## [Overzicht gegevens]

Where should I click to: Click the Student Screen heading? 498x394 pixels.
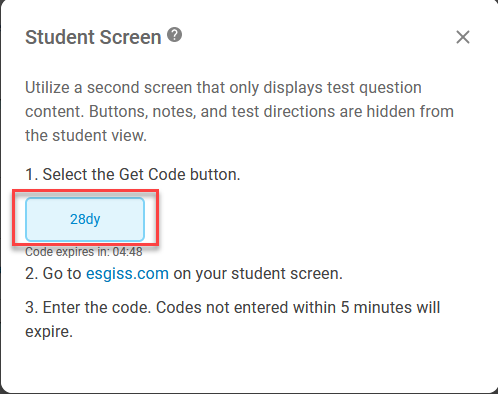tap(93, 37)
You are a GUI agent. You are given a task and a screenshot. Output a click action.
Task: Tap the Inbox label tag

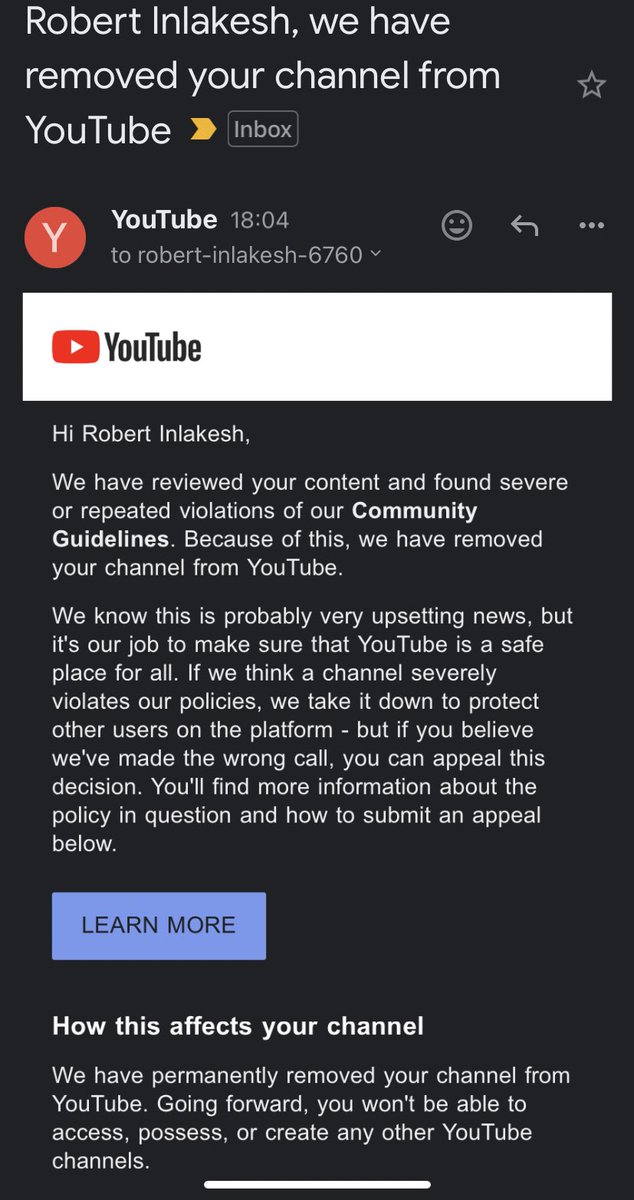click(x=263, y=130)
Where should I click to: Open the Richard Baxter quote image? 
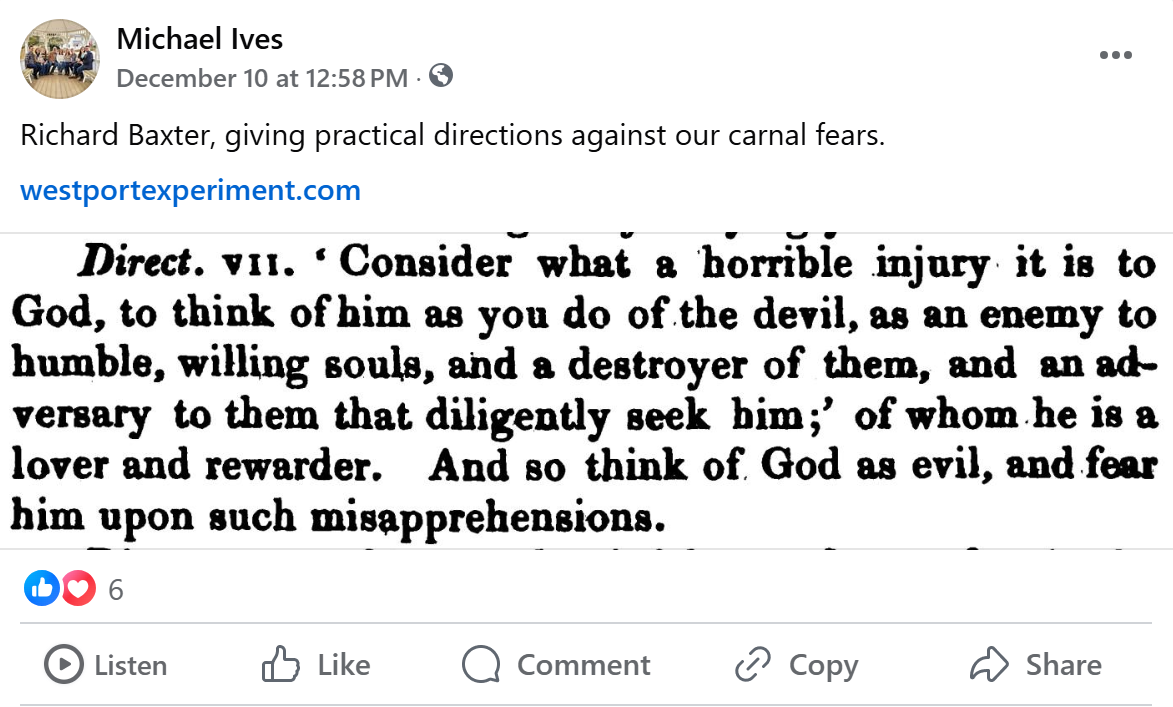pos(586,391)
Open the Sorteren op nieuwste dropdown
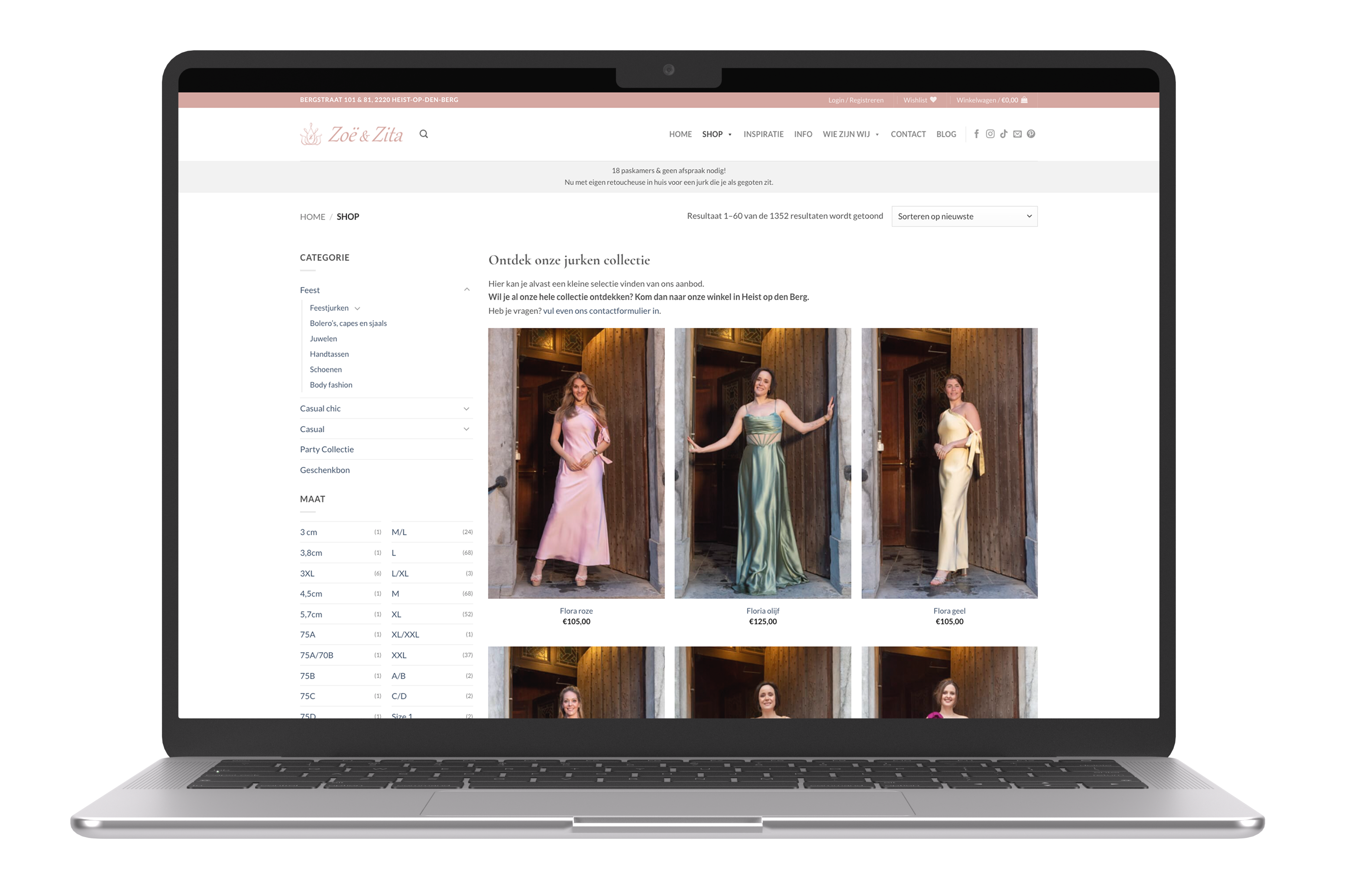This screenshot has height=896, width=1360. coord(964,216)
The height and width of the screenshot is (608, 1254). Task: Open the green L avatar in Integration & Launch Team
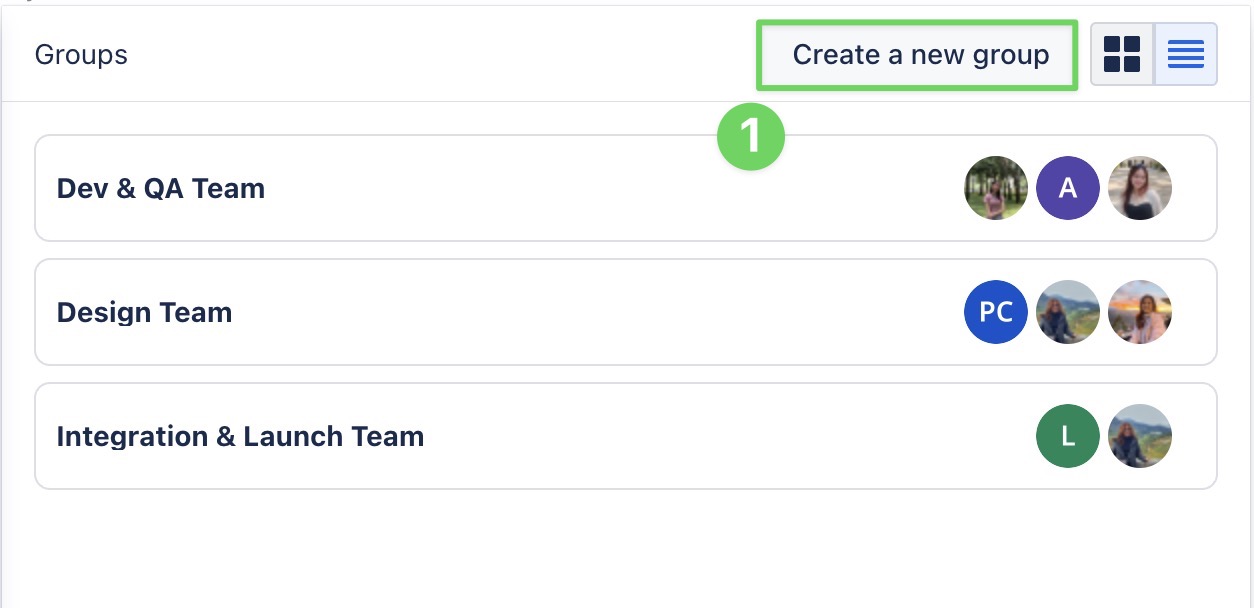(x=1068, y=436)
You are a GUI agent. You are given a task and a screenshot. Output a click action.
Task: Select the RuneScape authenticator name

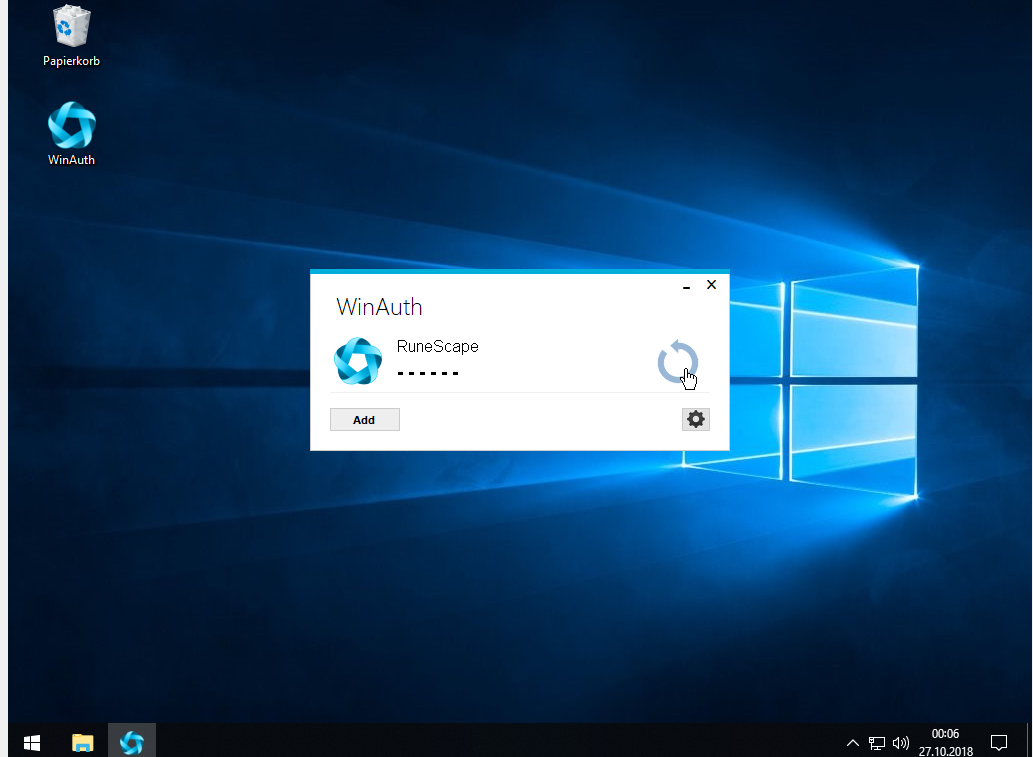[437, 347]
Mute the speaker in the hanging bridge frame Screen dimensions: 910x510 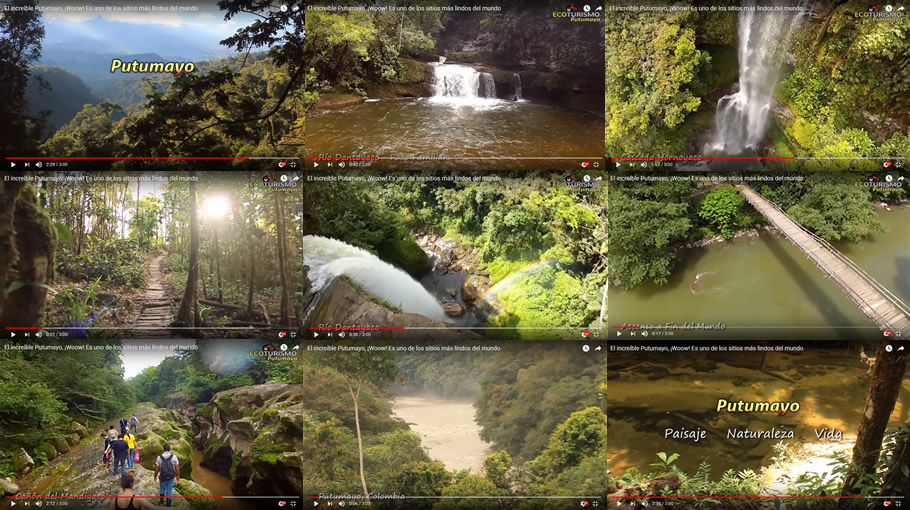643,334
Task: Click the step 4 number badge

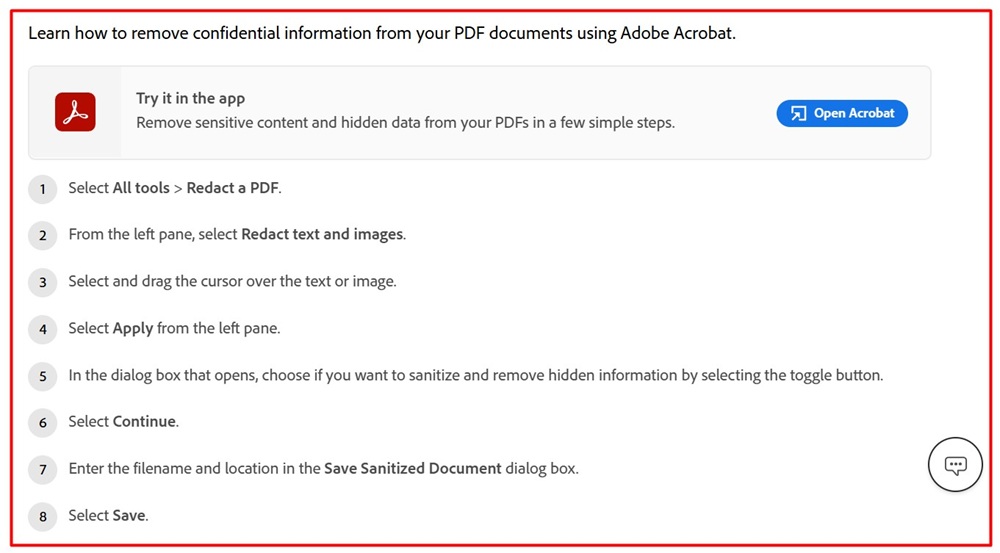Action: [x=42, y=329]
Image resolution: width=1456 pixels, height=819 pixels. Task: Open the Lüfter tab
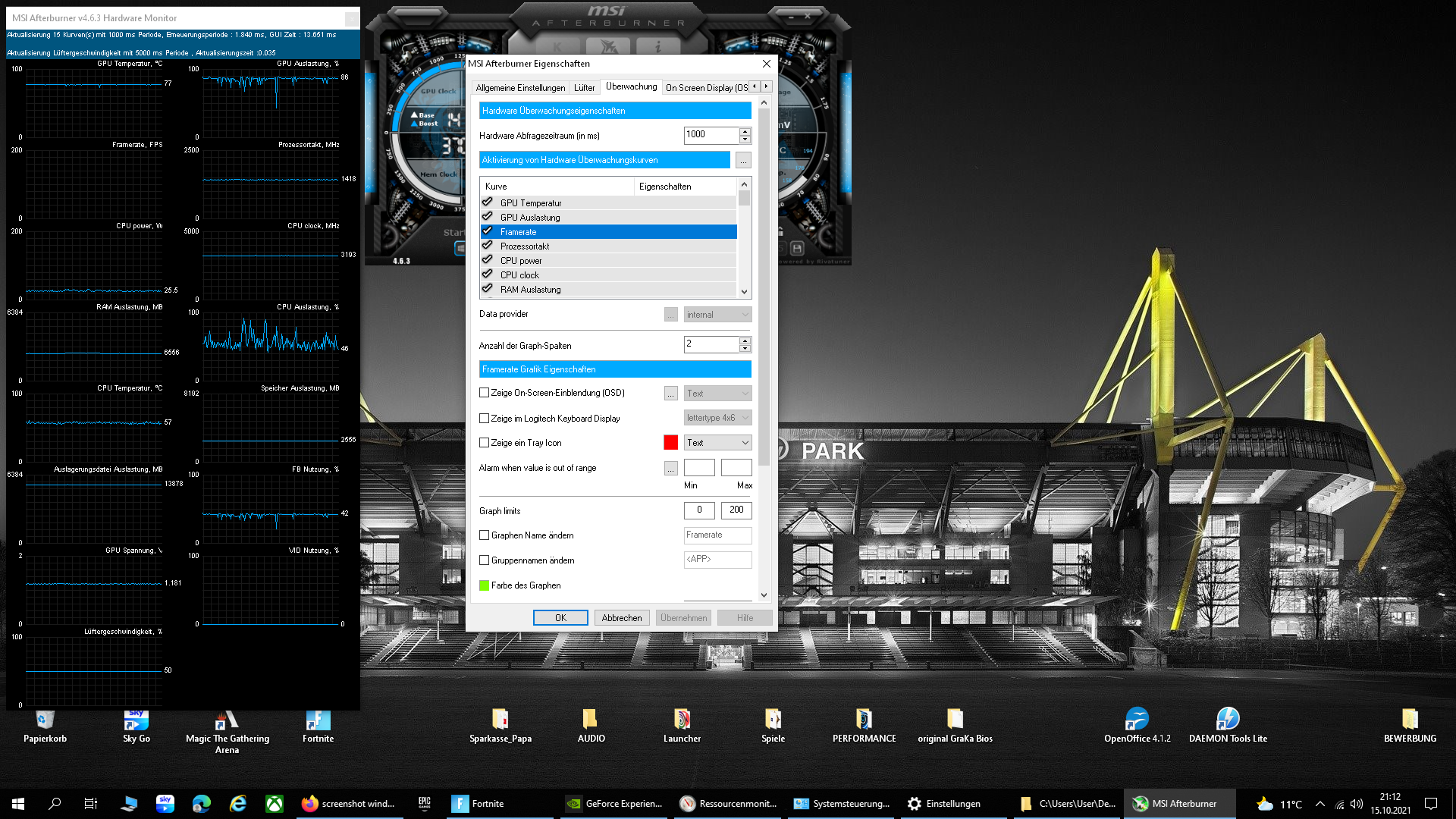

## [Doel van taak]
Welke regels uit de lijst hierboven bevatten het woord "pixels"? Vermeld elk van die regels in zijn geheel.

## [Resultaat oefening]
Where should I click to: Click the Student Screen heading? 498x394 pixels.
Image resolution: width=1456 pixels, height=819 pixels. Task: Open the Lüfter tab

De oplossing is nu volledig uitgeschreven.